Please note, this is my personal experience of living with Ehlers Danlos Syndrome, the treatments and path to diagnosis and should therefore not be taken as medical advice. I am aware that some complaints are only indirect EDS symptoms but these also contribute to the overall picture and my experience with the condition, EDS.
EDS affects joints, muscles and tendons as well as nerve attachments. Connective tissue is present throughout the body, connecting parts of our body to each other. The body’s corrective response often results in symptoms such as fatigue, heaviness, overload and pain. Affected nerves, on the other hand, can lead to numbness, stiffness and a numb feeling.

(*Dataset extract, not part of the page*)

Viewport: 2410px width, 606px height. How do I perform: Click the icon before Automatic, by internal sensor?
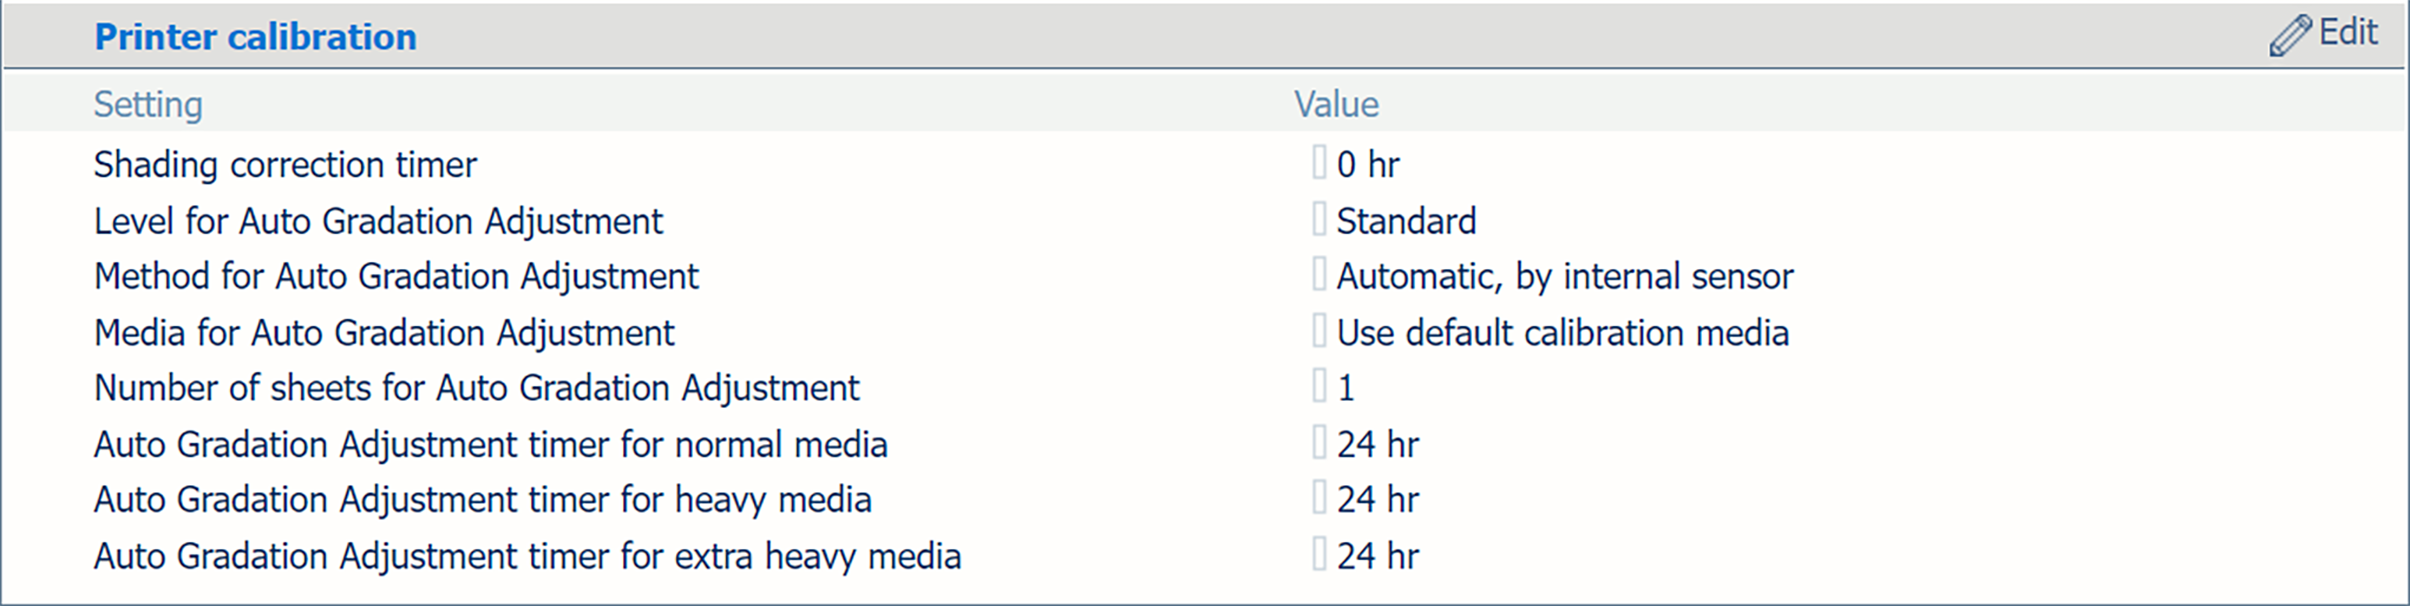pyautogui.click(x=1319, y=275)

Pain is experienced differently by everyone and even caregivers struggle with this. I have experienced a lot of pain in my life. I have done heavy work for a long time, with heavy tools and with heavy equipment, where minor injuries often occur: cutting off a fingernail, breaking a toe, burns, etc. In short, I have a reference in terms of pain experience.
I described EDS complaints as: heavy limbs, stiff joints or overloaded muscles. Not so much as pain. Pain was not that nagging feeling, pain was blood, a blow, stab, bump or burn.
Pain specialists often have you indicate your pain on a scale of 1 to 10. Pain levels of 1 or 2 are almost never indicated. We simply do not experience this as pain, but as discomfort or normal. A pain patient will of course not quickly go to a pain consultant with a pain level that he himself indicates is level 1 or 2 on a scale to 10, but if a pain level of 1 or 2 persists chronically, slowly worsening to perhaps 3 or 4, with peaks for bad days, then something is wrong. Then someone with complaints must be able to draw a line between what is still a ‘heavy feeling’ or ‘overload’. Chronic pain, even if it is 0.5 on a scale to 10, must be indicated to someone as pain. You can live with it, yes, but it drains energy from your body.
Because I had constant bladder pain, the pain in my joints and limbs was also pushed to a deeper level. If pain is focused in one place in the body, it is switched off elsewhere.
Not recognizing my EDS pain has led to me not understanding complaints and my body, and as a result I could not explain my complaints to care providers and did not receive the help I needed for too long. My advice: listen very carefully to your body.